WORK REQUEST:
Among the lines below, restate word for word only those from the line with "Open the Downloads arrow icon" through the line with "Click the Seri Haberlesme basliyor print line", with both end lines kept.

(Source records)

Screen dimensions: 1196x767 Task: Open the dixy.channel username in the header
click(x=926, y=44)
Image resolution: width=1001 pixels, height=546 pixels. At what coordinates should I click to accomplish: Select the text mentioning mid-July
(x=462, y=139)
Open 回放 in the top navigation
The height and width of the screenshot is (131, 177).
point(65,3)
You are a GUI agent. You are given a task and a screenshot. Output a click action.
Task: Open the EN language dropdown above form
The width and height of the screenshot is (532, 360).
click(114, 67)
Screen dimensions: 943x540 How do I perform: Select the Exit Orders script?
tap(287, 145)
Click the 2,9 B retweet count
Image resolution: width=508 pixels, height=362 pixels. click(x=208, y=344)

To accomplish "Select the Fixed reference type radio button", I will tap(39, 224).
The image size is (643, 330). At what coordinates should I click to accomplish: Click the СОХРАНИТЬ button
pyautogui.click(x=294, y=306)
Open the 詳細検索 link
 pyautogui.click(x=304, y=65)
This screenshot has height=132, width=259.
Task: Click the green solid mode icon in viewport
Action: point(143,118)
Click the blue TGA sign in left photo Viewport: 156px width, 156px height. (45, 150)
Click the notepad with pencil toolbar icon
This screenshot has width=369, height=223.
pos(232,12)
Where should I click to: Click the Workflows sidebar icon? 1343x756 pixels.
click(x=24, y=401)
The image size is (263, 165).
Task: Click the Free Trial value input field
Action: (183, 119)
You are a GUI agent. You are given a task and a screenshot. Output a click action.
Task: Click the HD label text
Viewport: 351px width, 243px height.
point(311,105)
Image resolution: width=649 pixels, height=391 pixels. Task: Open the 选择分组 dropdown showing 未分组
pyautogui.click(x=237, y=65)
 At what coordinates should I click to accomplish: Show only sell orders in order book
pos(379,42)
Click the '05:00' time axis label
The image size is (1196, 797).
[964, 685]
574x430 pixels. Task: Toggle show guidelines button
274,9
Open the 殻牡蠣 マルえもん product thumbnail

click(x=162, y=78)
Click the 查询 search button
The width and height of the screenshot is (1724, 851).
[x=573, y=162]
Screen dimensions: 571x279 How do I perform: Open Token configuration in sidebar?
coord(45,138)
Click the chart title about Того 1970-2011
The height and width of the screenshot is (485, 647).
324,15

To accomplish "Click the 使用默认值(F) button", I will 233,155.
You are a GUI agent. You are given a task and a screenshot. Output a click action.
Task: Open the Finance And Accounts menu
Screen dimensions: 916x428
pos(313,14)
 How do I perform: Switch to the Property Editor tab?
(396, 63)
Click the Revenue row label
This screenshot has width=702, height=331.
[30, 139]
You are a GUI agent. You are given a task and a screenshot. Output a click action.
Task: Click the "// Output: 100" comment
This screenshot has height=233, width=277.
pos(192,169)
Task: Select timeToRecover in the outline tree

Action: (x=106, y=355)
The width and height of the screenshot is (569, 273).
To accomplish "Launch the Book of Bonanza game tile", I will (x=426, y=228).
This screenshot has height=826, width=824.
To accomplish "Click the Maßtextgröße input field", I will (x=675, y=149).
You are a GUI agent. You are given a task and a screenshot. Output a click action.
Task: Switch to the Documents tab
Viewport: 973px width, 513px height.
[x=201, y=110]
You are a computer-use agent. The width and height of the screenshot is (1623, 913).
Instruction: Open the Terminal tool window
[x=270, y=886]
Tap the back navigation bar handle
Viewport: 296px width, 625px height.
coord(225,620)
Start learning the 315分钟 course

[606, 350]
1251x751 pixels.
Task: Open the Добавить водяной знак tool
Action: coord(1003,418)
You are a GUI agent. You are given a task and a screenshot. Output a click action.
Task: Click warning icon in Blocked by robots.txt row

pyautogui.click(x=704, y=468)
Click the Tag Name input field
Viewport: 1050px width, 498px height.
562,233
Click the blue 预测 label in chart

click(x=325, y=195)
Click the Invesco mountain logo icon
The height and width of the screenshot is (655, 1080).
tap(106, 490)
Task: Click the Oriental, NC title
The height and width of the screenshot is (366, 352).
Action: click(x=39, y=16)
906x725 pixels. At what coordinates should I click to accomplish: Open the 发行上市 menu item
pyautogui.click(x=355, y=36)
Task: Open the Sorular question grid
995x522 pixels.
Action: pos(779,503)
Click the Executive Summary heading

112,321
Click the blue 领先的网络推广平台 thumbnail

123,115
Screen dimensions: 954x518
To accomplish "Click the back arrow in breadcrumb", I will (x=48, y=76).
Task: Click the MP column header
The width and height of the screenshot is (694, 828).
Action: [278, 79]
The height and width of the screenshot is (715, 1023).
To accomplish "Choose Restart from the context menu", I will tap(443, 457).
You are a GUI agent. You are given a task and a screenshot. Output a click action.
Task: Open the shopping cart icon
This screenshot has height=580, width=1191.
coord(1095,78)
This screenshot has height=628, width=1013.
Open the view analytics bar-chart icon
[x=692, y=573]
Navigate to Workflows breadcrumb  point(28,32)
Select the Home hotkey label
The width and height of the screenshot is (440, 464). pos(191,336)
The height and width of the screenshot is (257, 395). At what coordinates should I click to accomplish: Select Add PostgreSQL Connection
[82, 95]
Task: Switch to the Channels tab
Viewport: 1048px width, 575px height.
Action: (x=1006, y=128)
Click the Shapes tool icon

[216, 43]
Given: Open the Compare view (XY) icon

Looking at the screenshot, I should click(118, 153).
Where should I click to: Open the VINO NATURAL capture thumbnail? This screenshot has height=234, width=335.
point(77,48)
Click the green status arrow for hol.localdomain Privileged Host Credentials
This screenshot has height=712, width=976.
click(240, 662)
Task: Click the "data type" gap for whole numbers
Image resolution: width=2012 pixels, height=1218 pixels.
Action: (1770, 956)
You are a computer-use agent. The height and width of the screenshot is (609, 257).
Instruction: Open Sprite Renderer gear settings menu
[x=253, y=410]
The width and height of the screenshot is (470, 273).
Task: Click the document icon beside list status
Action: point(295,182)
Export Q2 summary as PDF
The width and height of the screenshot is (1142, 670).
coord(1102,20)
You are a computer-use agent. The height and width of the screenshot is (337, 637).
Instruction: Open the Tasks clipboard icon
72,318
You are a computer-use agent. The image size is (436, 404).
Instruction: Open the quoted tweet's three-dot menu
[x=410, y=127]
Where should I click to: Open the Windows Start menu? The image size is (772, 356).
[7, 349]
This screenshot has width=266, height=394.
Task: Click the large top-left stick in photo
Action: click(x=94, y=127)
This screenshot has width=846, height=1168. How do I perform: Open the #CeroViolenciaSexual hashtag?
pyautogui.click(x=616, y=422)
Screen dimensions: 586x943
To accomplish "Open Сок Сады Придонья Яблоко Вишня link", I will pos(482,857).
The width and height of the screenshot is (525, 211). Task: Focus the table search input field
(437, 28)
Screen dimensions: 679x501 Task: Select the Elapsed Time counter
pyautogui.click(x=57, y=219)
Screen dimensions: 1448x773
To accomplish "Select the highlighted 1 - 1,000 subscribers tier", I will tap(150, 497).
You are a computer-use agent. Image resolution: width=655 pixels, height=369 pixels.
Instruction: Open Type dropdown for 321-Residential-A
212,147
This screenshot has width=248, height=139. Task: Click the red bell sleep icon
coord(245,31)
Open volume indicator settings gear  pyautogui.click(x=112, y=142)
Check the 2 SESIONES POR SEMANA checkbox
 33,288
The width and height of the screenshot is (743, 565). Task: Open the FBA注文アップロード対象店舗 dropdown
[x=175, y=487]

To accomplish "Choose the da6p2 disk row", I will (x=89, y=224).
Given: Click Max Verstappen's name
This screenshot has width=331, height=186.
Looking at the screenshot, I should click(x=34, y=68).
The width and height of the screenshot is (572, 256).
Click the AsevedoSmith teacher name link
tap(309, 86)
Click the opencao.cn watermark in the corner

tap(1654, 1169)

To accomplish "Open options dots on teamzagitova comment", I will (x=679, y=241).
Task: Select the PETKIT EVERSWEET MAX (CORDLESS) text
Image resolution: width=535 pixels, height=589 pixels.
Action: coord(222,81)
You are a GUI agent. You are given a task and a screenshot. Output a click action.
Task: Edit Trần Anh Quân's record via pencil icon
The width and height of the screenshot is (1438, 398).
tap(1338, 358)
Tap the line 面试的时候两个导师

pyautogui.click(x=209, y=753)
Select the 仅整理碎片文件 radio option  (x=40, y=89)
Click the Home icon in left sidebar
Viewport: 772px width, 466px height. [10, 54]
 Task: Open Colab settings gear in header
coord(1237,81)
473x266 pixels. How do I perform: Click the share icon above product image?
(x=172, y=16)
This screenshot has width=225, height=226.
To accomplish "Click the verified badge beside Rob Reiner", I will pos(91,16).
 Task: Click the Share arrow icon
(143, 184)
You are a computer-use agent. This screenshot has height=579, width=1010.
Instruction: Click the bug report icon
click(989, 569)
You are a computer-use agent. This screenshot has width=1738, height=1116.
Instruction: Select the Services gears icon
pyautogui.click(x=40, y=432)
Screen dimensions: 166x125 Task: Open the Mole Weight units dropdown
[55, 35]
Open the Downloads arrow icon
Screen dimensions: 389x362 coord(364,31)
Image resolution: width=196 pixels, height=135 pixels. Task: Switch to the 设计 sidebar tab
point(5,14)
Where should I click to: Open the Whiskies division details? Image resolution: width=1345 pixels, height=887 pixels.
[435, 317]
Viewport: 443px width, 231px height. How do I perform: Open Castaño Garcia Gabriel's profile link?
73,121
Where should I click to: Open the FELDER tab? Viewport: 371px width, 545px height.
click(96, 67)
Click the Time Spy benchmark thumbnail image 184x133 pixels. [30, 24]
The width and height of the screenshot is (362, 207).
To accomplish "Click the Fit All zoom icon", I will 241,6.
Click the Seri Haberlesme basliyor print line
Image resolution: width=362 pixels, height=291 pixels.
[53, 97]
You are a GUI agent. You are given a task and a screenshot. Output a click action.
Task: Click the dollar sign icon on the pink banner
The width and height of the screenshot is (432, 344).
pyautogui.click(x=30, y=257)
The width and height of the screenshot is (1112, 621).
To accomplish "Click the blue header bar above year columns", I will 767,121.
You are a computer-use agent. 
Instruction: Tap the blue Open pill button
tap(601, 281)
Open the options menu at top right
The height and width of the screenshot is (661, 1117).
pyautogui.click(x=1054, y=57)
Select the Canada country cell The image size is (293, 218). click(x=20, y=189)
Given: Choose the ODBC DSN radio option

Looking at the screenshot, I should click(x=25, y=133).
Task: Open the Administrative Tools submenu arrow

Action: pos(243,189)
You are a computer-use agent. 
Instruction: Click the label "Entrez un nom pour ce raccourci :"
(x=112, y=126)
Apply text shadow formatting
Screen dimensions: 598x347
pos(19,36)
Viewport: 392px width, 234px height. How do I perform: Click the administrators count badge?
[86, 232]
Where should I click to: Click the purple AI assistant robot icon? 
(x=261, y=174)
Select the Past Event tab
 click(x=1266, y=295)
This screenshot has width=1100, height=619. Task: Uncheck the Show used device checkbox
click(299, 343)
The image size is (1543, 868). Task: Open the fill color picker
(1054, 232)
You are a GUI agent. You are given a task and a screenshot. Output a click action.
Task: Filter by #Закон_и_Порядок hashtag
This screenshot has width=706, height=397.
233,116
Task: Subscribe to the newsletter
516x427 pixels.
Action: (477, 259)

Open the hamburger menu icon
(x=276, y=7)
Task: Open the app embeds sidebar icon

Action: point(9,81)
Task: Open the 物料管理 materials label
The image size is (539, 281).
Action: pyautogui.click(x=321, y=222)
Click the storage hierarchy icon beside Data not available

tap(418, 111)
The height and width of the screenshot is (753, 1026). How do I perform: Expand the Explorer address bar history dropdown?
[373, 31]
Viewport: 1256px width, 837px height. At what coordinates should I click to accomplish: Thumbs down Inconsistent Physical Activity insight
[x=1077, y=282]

ANSWER SPACE:
Open the Downloads arrow icon
Screen dimensions: 389x362 coord(364,31)
Image resolution: width=196 pixels, height=135 pixels. Task: Switch to the 设计 sidebar tab
point(5,14)
Where should I click to: Open the Whiskies division details? Image resolution: width=1345 pixels, height=887 pixels.
[435, 317]
Viewport: 443px width, 231px height. How do I perform: Open Castaño Garcia Gabriel's profile link?
73,121
Where should I click to: Open the FELDER tab? Viewport: 371px width, 545px height.
click(96, 67)
Click the Time Spy benchmark thumbnail image 184x133 pixels. [30, 24]
The width and height of the screenshot is (362, 207).
To accomplish "Click the Fit All zoom icon", I will 241,6.
Click the Seri Haberlesme basliyor print line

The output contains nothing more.